| Lesetext |
Denn Gehaltsfragen gehören in Deutschland zu den Tabuthemen. "Dabei würden vor allem die Führungskräfte bei einem Blick auf die Gehaltsabrechnung der Kollegen ins Staunen kommen", schreibt Springer-Autor André Kasten über die Vergütung der Führungskraft (Seite 28). Grund dafür sind die teilweise gravierenden Einkommensunterschiede auf gleicher Führungsebene. Wie richtig Kasten mit der Einschätzung liegt, zeigt der Vergütungsbenchmark des Personalberaters Lurse.
Personalverantwortliche verdienen am wenigsten
Rund 50 Prozent über den durchschnittlichen Einkünften der anderen Geschäftsführungsmitglieder liegen die Einkünfte von CEOs, so das Ergebnis der branchenübergreifenden Befragung von mehr als 240 Gesellschaften und 517 Positionsinhabern nicht-börsennotierter Unternehmen in Deutschland. Geschuldet ist das signifikante Plus der wirtschaftlichen Verantwortung und den repräsentativen Verpflichtungen des Vorstandsvorsitzenden.
Das wäre, wie auch Springer-Autor Kasten anmerkt, für Unternehmen "meist auch zu rechtfertigen" (Seite 28). Aber wie kommen die Verdienstunterschiede in den Ressorts zustande? Laut Benchmark verdienen Vertriebschefs im Schnitt sechs Prozent und Technikchefs im Schnitt vier Prozent mehr als die Kollegen der übrigen Ressorts. Das andere Ende der Skala besetzen Personalvorstände. Sie bekommen um die sieben Prozent weniger Vergütung als alle übrigen Mitglieder der Geschäftsführung ausgezahlt.

| Aufgaben |
**a)** Um wie viel Prozent liegen laut Lesetext die Einkünfte von CEOs über den durchschnittlichen Einkünften der anderen Geschäftsführungsmitglieder?
**b)** Übertragen Sie den Lesetext wortgetreu von „Das wäre, wie“ bis einschließlich „der Geschäftsführung ausgezahlt.“.
Stützen Sie sich ausschließlich auf den Lesetext.

Daten zur Lage von Wörtern und Elementen
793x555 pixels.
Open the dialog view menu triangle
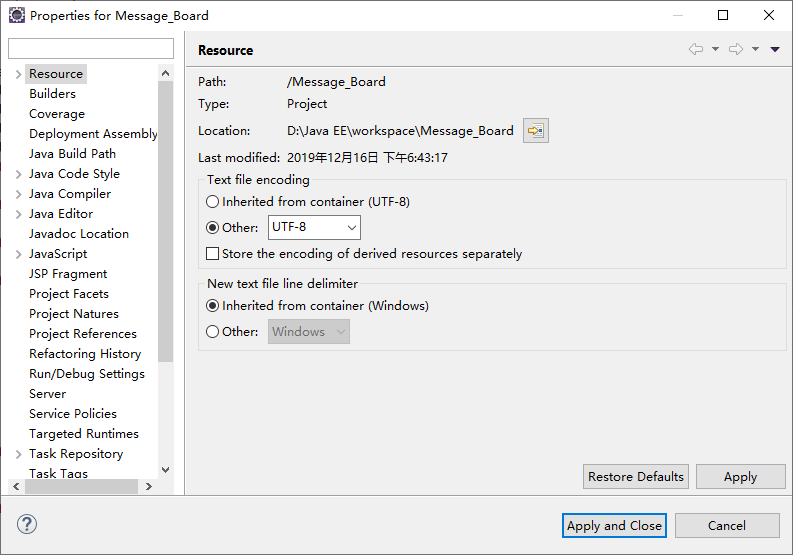click(775, 50)
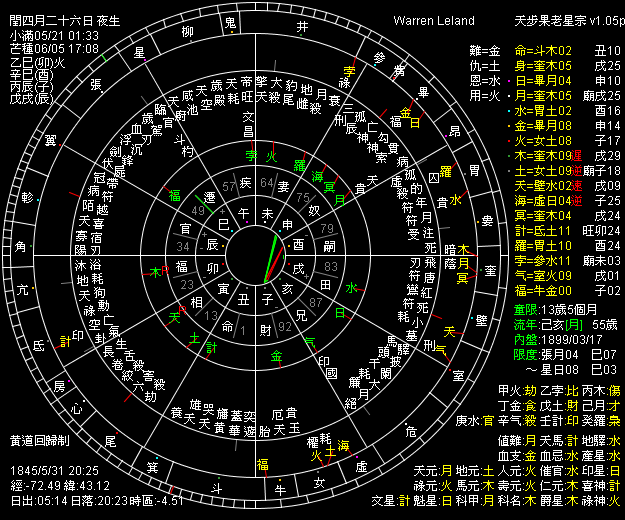Click the 鬼 lunar mansion at top of ring
625x520 pixels.
[231, 22]
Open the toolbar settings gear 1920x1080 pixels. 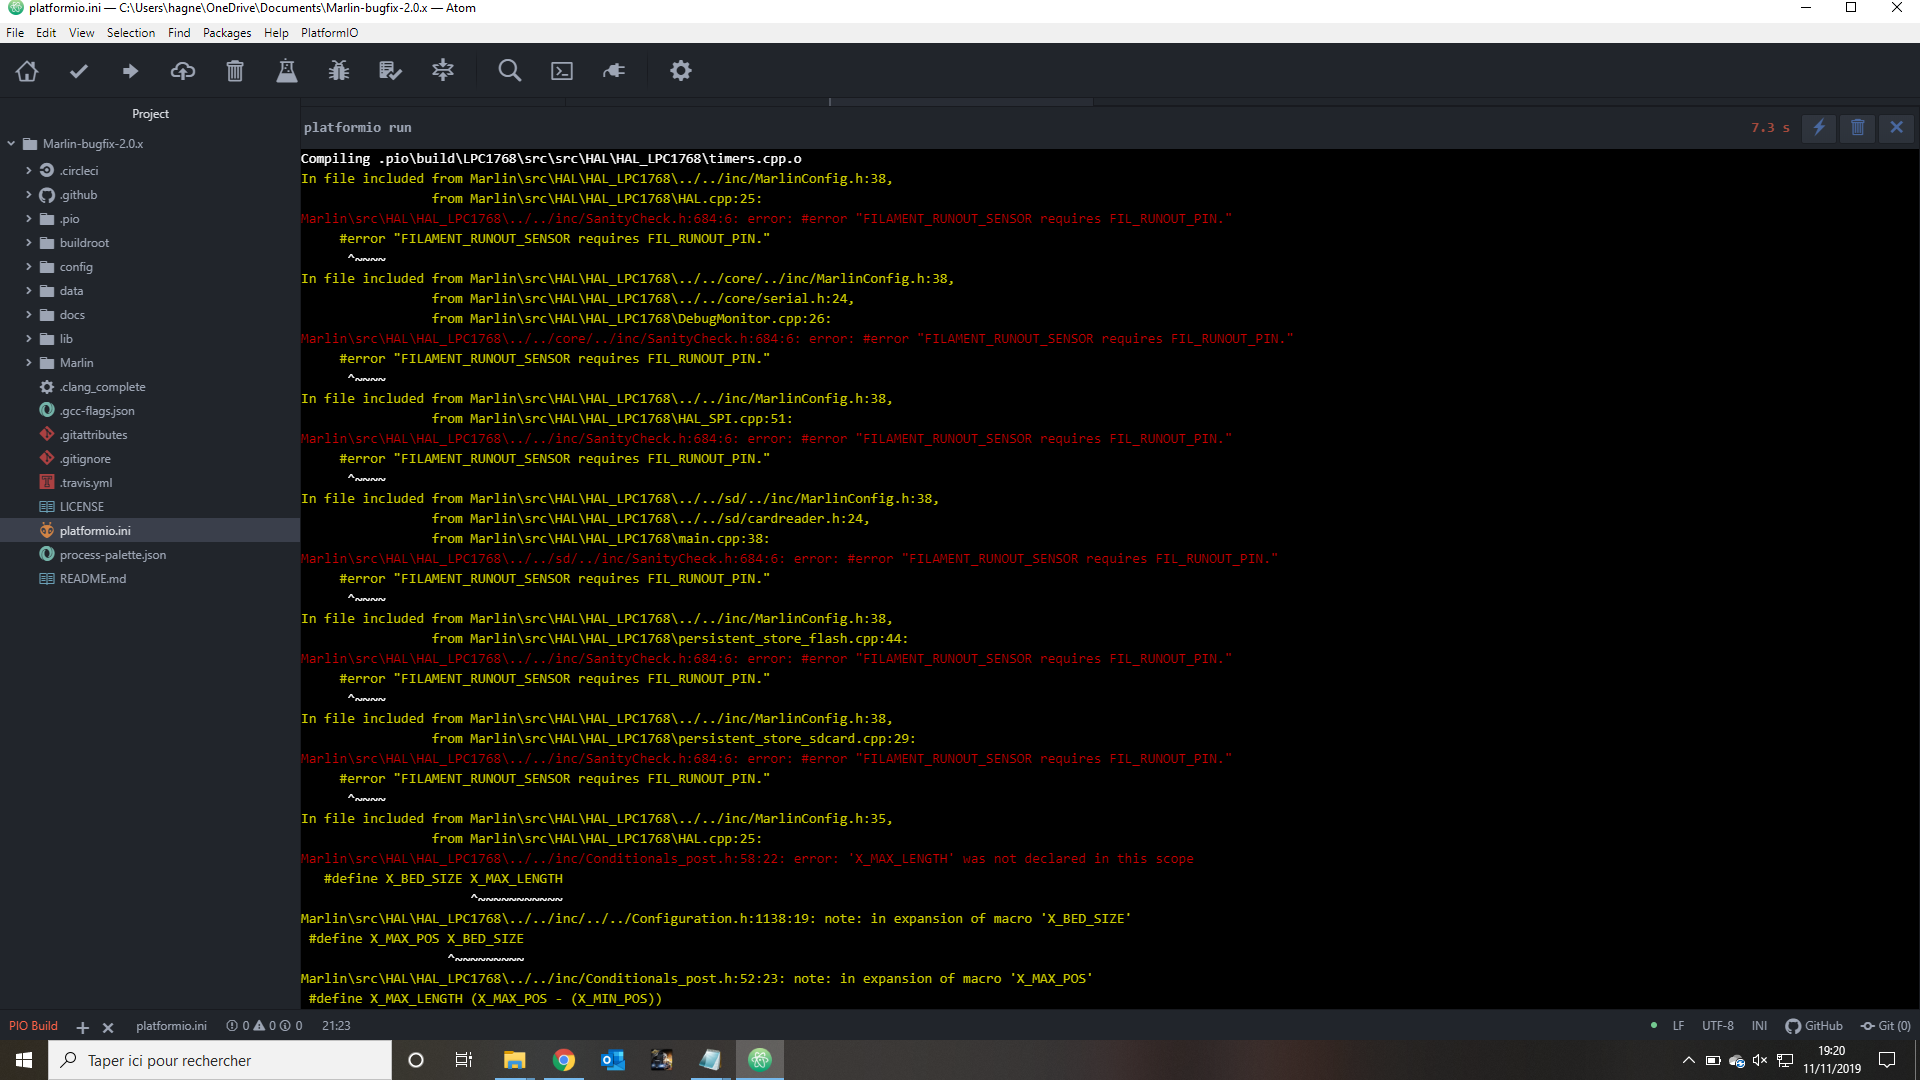pos(681,71)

| Lösungen |
**a)** Um rund 50 Prozent.

**b)**
Das wäre, wie auch Springer-Autor Kasten anmerkt, für Unternehmen "meist auch zu rechtfertigen" (Seite 28). Aber wie kommen die Verdienstunterschiede in den Ressorts zustande? Laut Benchmark verdienen Vertriebschefs im Schnitt sechs Prozent und Technikchefs im Schnitt vier Prozent mehr als die Kollegen der übrigen Ressorts. Das andere Ende der Skala besetzen Personalvorstände. Sie bekommen um die sieben Prozent weniger Vergütung als alle übrigen Mitglieder der Geschäftsführung ausgezahlt.